RFR: JDK-8283326: Implement SafeFetch statically

David Holmes dholmes at openjdk.java.net
Mon Apr 11 06:27:48 UTC 2022


On Fri, 18 Mar 2022 08:52:46 GMT, Thomas Stuefe <stuefe at openjdk.org> wrote:

> Hi,
> 
> This is a reimplementation of SafeFetch to get rid of dynamic code generation. This is done, depending on platform, via static assembly, Posix setjmp/longjmp or SEH.
> 
> This is based on a proposal by @theRealAph [1] when discussing [JDK-8282475](https://bugs.openjdk.java.net/browse/JDK-8282475). I extended the proposal to do this for all platforms, not just MacOS, see discussion below.
> 
> ---
> 
> Why we do this:
> 
> SafeFetch is special: it is a basic utility function that may be called before the VM is properly initialized, from a "foreign" thread not attached to the VM, in a broken environment... mainly this is due to its use during stack walking, error reporting, hex dumping, etc. SafeFetch has to be safe to call under any circumstances - or as safe as we can make it.
> 
> Today, SafeFetch is implemented via stub routines. That causes problems:
> 
> - MacOs aarch64 has mechanisms to prevent execution of arbitrary non-text memory. On that platform, invoking generated code requires some awkward gymnastics [2]. These workarounds require access to Thread::current, which renders SafeFetch non-functional if Thread::current is NULL (e.g. crash reporting in "foreign" native threads or in a corrupted VM). They also cost a bit of performance on every SafeFetch invocation. Note that more OSes may implement similar execution prevention mechanics in the future.
> 
> - There is a time window during VM initialization where the stubs are not generated yet and thus SafeFetch is not available.
> 
> Both points cause hs-err files to be compromised (e.g. missing call stacks) for crashes in native threads, when the VM is corrupted, or early during VM initialization.
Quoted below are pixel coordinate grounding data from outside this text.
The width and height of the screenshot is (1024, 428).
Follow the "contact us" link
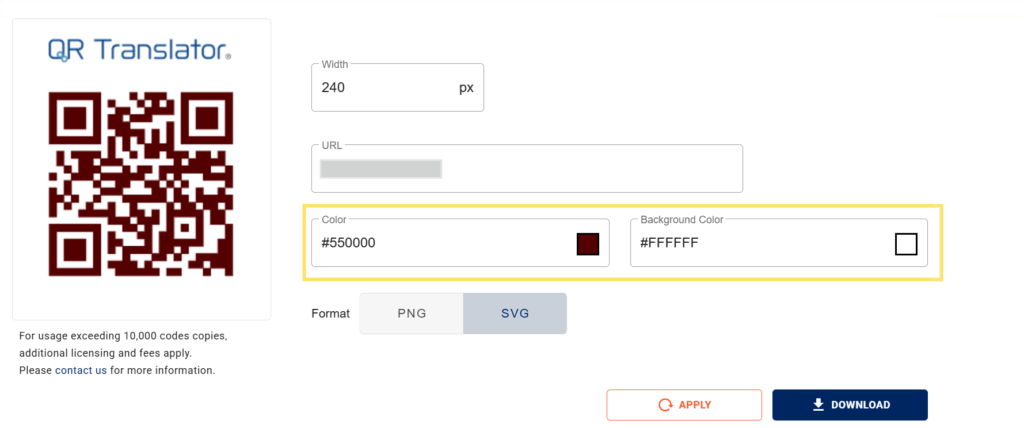81,370
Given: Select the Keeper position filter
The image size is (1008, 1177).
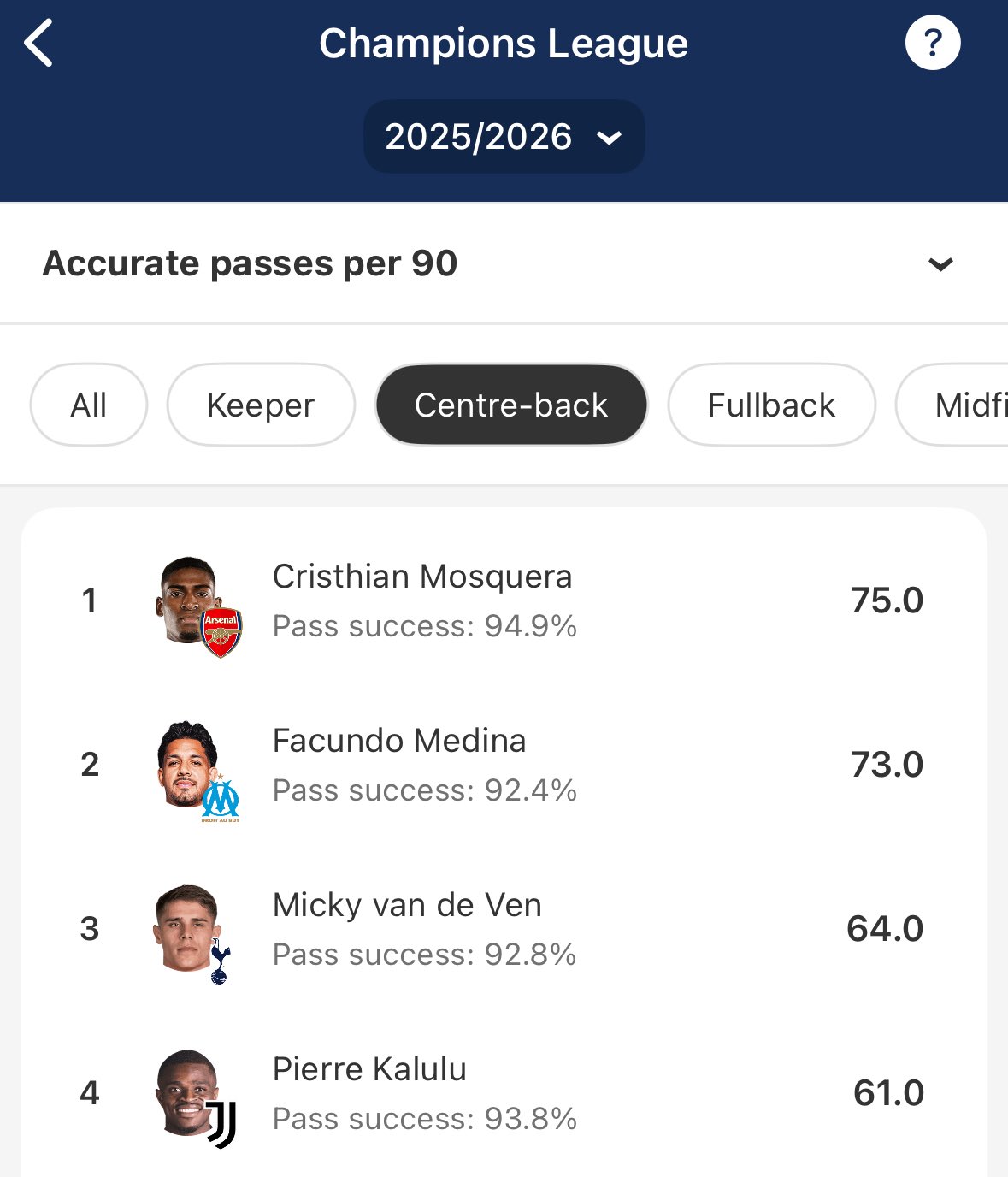Looking at the screenshot, I should click(x=261, y=405).
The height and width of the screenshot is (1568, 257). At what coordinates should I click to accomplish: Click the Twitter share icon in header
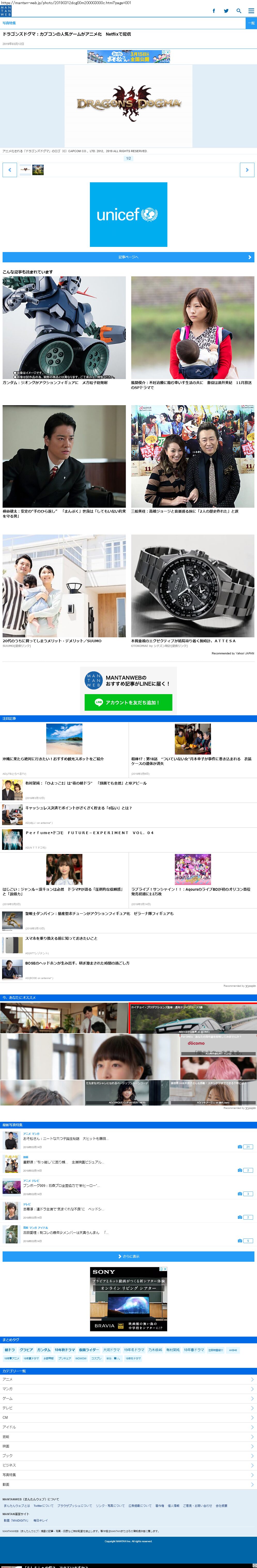[x=226, y=11]
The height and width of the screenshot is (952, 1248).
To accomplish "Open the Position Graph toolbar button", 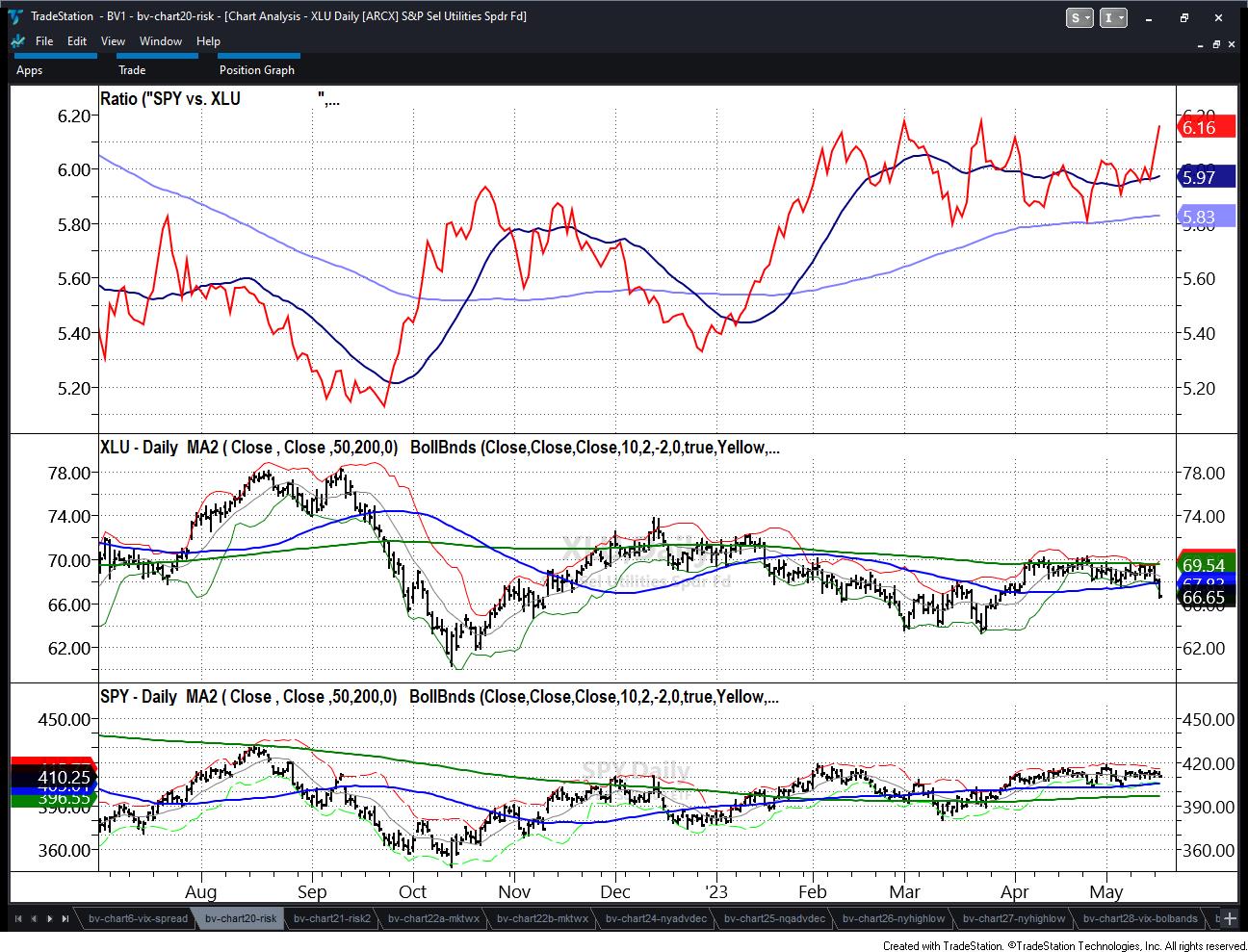I will [x=256, y=69].

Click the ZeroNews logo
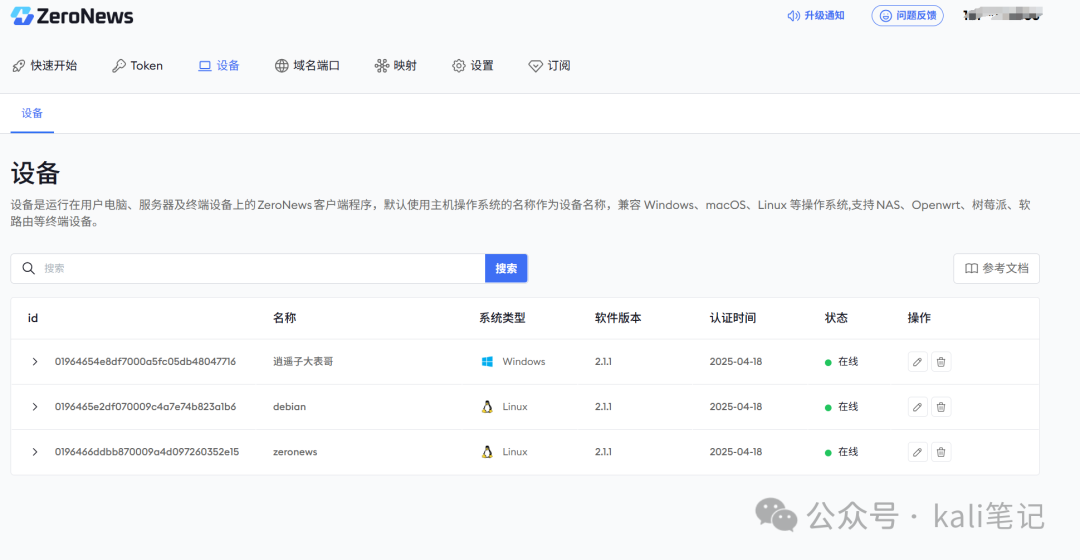tap(72, 16)
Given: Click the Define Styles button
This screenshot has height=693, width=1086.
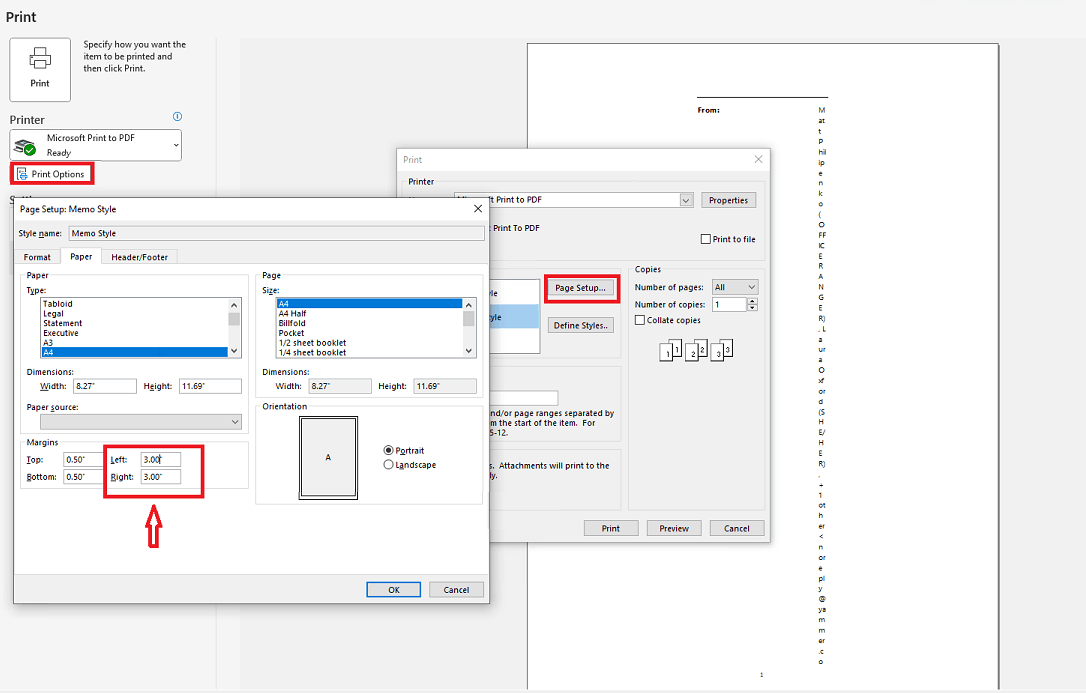Looking at the screenshot, I should [x=580, y=325].
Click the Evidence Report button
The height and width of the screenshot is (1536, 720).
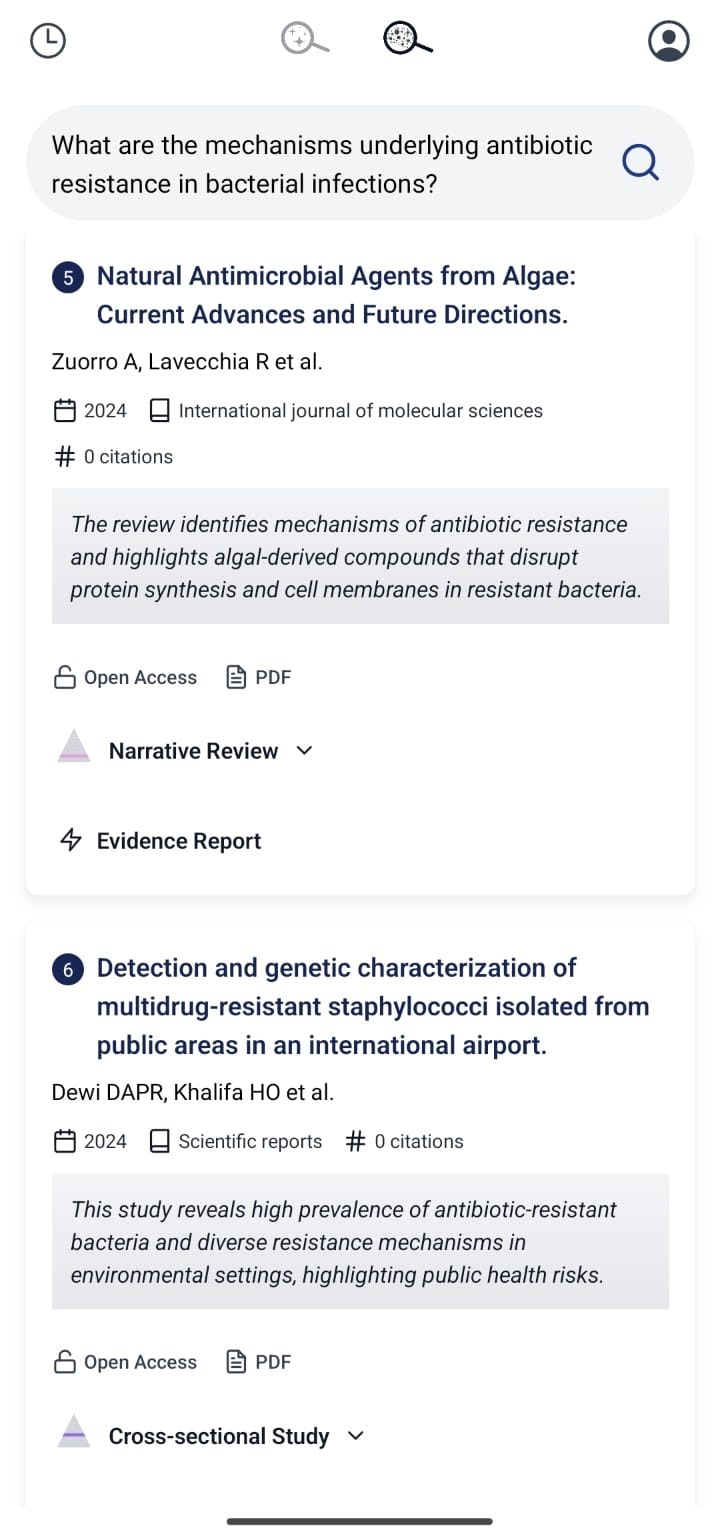click(160, 841)
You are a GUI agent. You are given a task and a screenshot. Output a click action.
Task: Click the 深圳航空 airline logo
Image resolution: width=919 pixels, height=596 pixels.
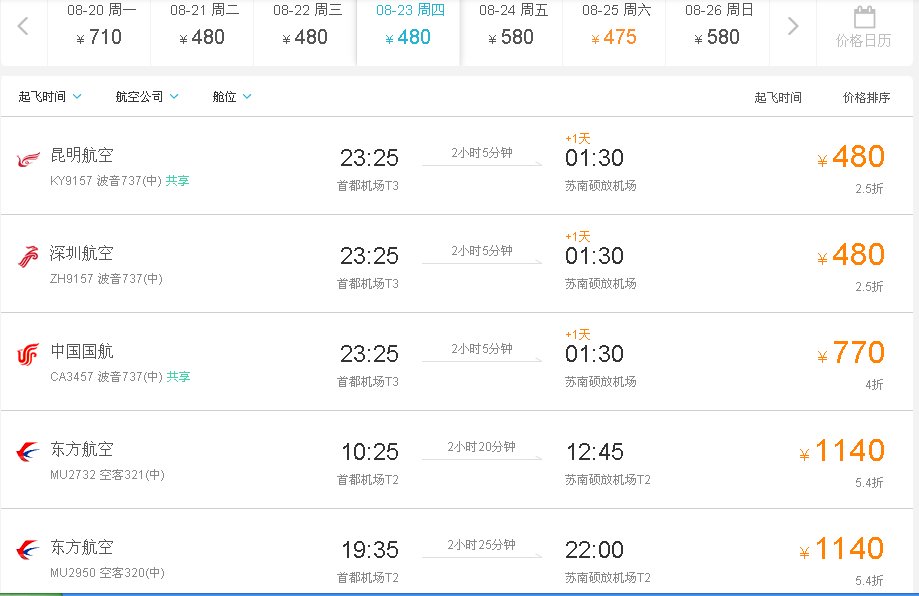coord(27,254)
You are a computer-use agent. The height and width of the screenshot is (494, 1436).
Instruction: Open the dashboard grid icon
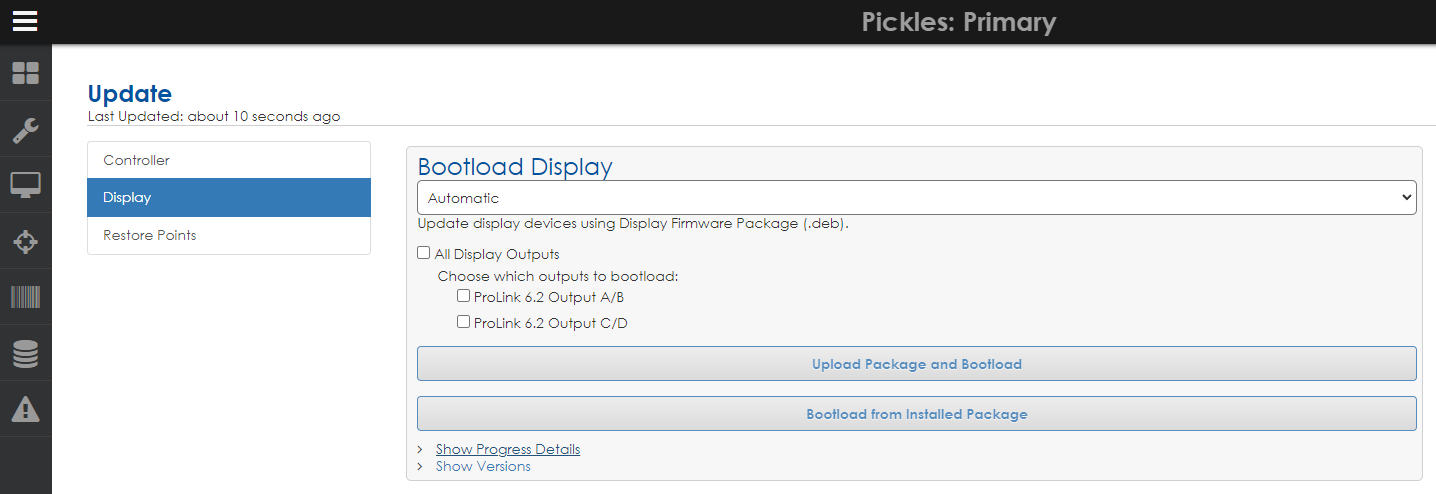tap(25, 73)
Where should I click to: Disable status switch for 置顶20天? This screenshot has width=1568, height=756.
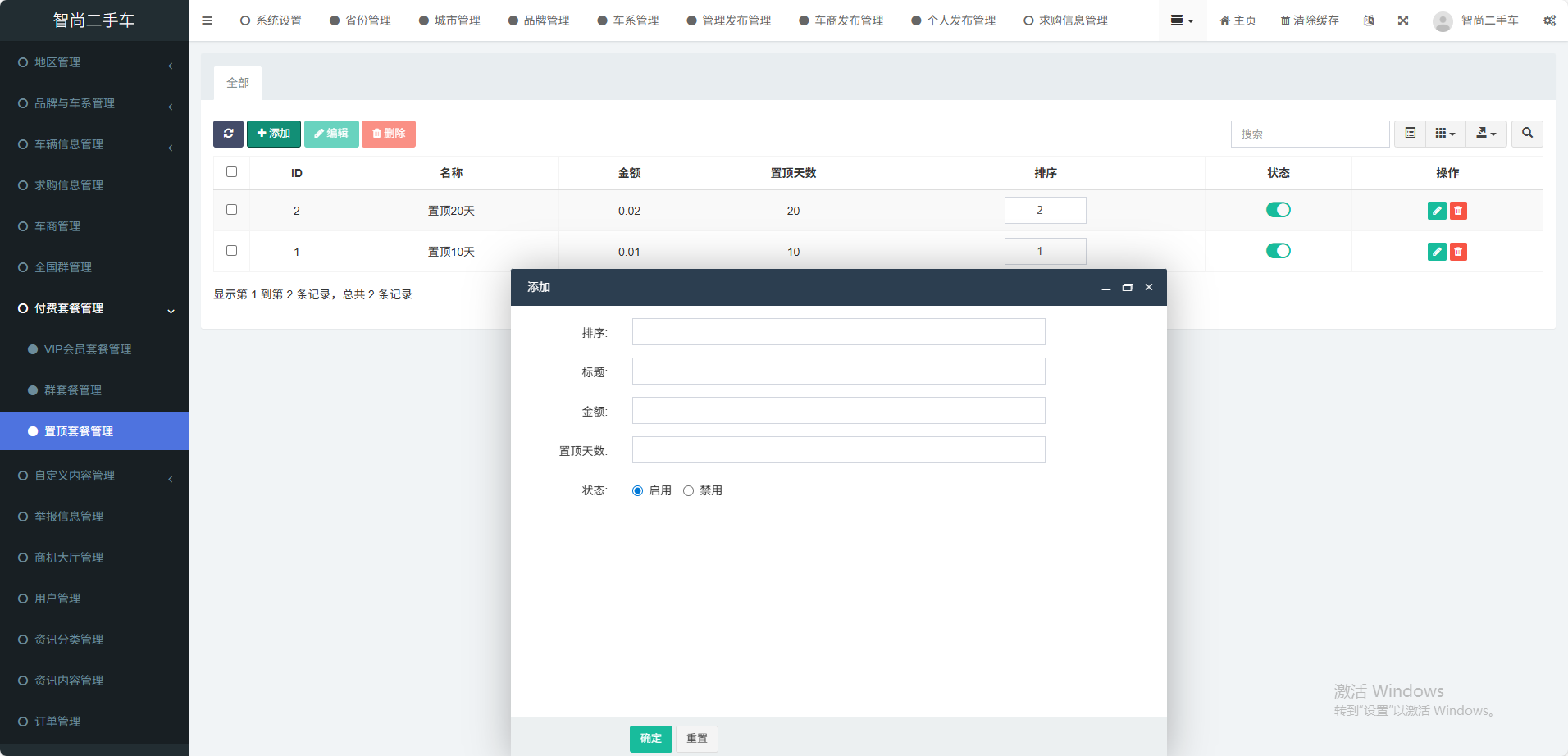(x=1278, y=210)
Since SafeFetch is such a basic tool, it causes more issues than that (e.g., on AIX it is used for verifying mprotect() itself). But hs-err files being compromised by secondary errors is the most annoying effect.
> 
> A minor point is that generating stubs takes a tiny bit of startup time. Not a big issue, but anything we can generate at build time instead of at runtime is good.
> 
> ---
> 
> The patch:
> 
> - Removes the SafeFetch stub routine generation for all platforms
> - For Linux and MacOS, it implements SafeFetch as cpu-specific static assembler routines. These routines live in `os_cpu/<os>_<cpu>/safefetch_<os>_<cpu>.S`.
> - On Windows, SafeFetch is implemented via SEH. This is beautifully simple and does not need handwritten assembly at all. See `os/windows/safefetch_windows.hpp`.
> - On Zero, SafeFetch uses a Posix compatible solution using `sigsetjmp(2)`. This is portable and robust, but a bit slow compared to the other methods. Note that this solution existed before, and is well tested. I just moved the code around and massaged it a bit.
> - AIX uses now the same method as Zero. AIX "downgraded" in that sense from the stub routine solution, but since SAP gave up maintenance of AIX, I don't have easy access to AIX hardware. If SafeFetch speed becomes an issue, I am sure a solution based on static assembly can be implemented on AIX too.
> - The SafeFetch gtests were greatly expanded.
> 
> Tests:
> 
> - The patch was tested manually by building and running gtests on:
>   - MacOS (x64, aarch64)
>   - Linux (aarch64, arm, ppcle, s390, x64, x86, riscv)
>   - Windows (x64 and x86, but not arm, see below)
>   - AIX
>   - Zero (on Linux x64).
> - GHAs
> - The patch ran through SAP nightlies for several nights in a row
> 
> Note:
> - I have no access to Windows arm, so I could not test it. I contacted @mo-beck  to verify that the patch works there.
> - I have no access to BSD. I am not sure who maintains BSD, so I have no idea who to contact. However, I believe the MacOS solution should work for BSD too. If not, BSD can simply fall back to the Posix sigjmp solution like AIX and Zero.
> 
> It would be nice to have @RealLucy, @TheRealMDoerr and @theRealAph to okay s390, ppcle and aarch64 (and possibly arm32). Each assembly file is tiny, so it should not take long. @RealFYang and @backwaterred already tested the patch on RiscV and AIX (thanks).
> 
> Thanks, Thomas
> 
> [1] https://github.com/openjdk/jdk/pull/7727#issuecomment-1064980598
> [2] https://github.com/openjdk/jdk/blob/4df67426ed02f18af0757897acb28b636a317a91/src/hotspot/share/runtime/safefetch.inline.hpp#L37-L41

Hi Thomas,

This looks really good! Definite approval in principle. I can't comment on the details of the .S files. A few nits and comments. Main is comment is that SAFEFETCH_METHOD_x defines don't seem to actually be needed ??

Thanks,
David

src/hotspot/os/posix/safefetch_sigjmp.cpp line 35:

> 33: 
> 34: // For SafeFetch we need POSIX TLS and sigsetjmp/longjmp.
> 35: // (Note: We would prefer compiler level TLS but for some reason __thread does not

__thread cannot be safely used from a signal handler.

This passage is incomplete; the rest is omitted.